With these statements, I assume Price reveals his ignorance of the history of Behemoth's interpretation. Behemoth was called the shor habar (wild ox) throughout centuries of classic aggadic literature and is attributed horns with which to slay Leviathan at the eschaton at least as early as Vayikra Rabbah 13:3 (c. fifth century). During my own manuscriptology degree, my Turkish friend acquainted me with Behemoth and Leviathan’s Arabic counterparts Bahmut and Kuyuta—depicted as a great fish and cosmic bull in Islamic cosmographic tradition.

As a manuscript guy inclined to care about such things, I’m also pretty sure our Medieval illuminations of Behemoth as an ox by Ashkenazi scribes survived by the famed 14th century Leipzig Machzor, the 13th century Ambrosiana Bible, or the British Library’s Northern French Miscellany aren’t a case of the libs trying to snake Darwin into scripture. Obviously, the fact that Rabbinic tradition identified Behemoth as an ox isn't proof the biblical authors did, but it does show that Price and Turpin have little ground for accusing the view of being motived by Darwinism.

Price goes so far as to say the super-ox “interpretation abandons any pretense of respect for biblical inerrancy.” (Way to throw a middle finger at some 15 centuries of orthodox Jews!) The irony is this: As far as history cares, they are the ones posing a new interpretation in the face of conservative tradition, and they are the ones clearly reading modern scientific motives into the text to do it.

__Your instructions__. Check each of the following statements against the passage on Behemoth, answering yes or no and quoting the words that decide it. 1. Vayikra Rabbah gives Behemoth horns. 2. The writer holds that the Rabbinic view of Behemoth as an ox proves the biblical authors saw it that way. 3. The Leipzig Machzor dates from the 13th century.

__Available data__.
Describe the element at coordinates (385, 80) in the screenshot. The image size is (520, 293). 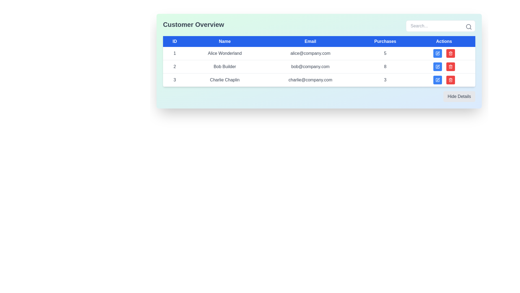
I see `the numeric value '3' displayed in gray color within the 'Purchases' column of the data table, located in the last row associated with 'Charlie Chaplin'` at that location.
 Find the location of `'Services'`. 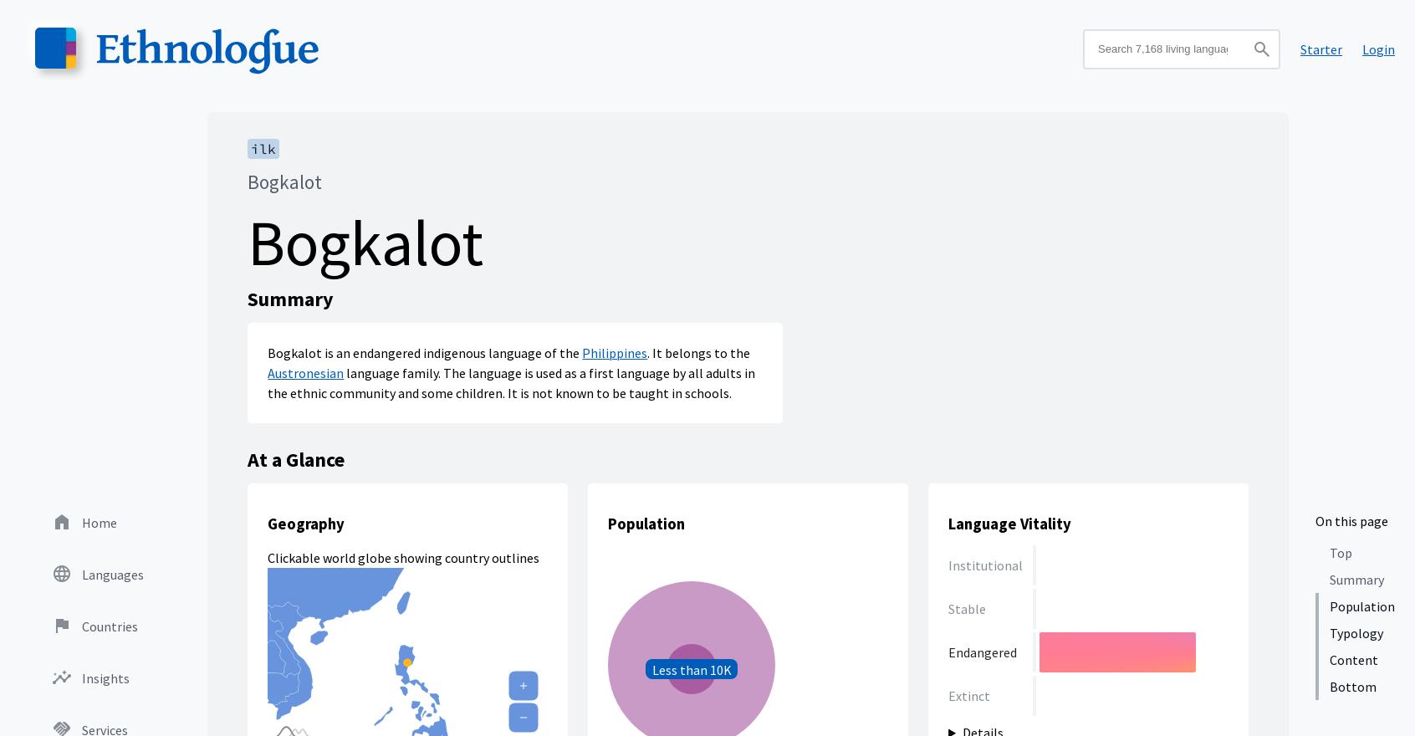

__Solution to this task__.
1. Yes: "is attributed horns with which to slay Leviathan at the eschaton at least as early as Vayikra Rabbah 13:3 (c. fifth century)"
2. No: "the fact that Rabbinic tradition identified Behemoth as an ox isn't proof the biblical authors did"
3. No: "the famed 14th century Leipzig Machzor"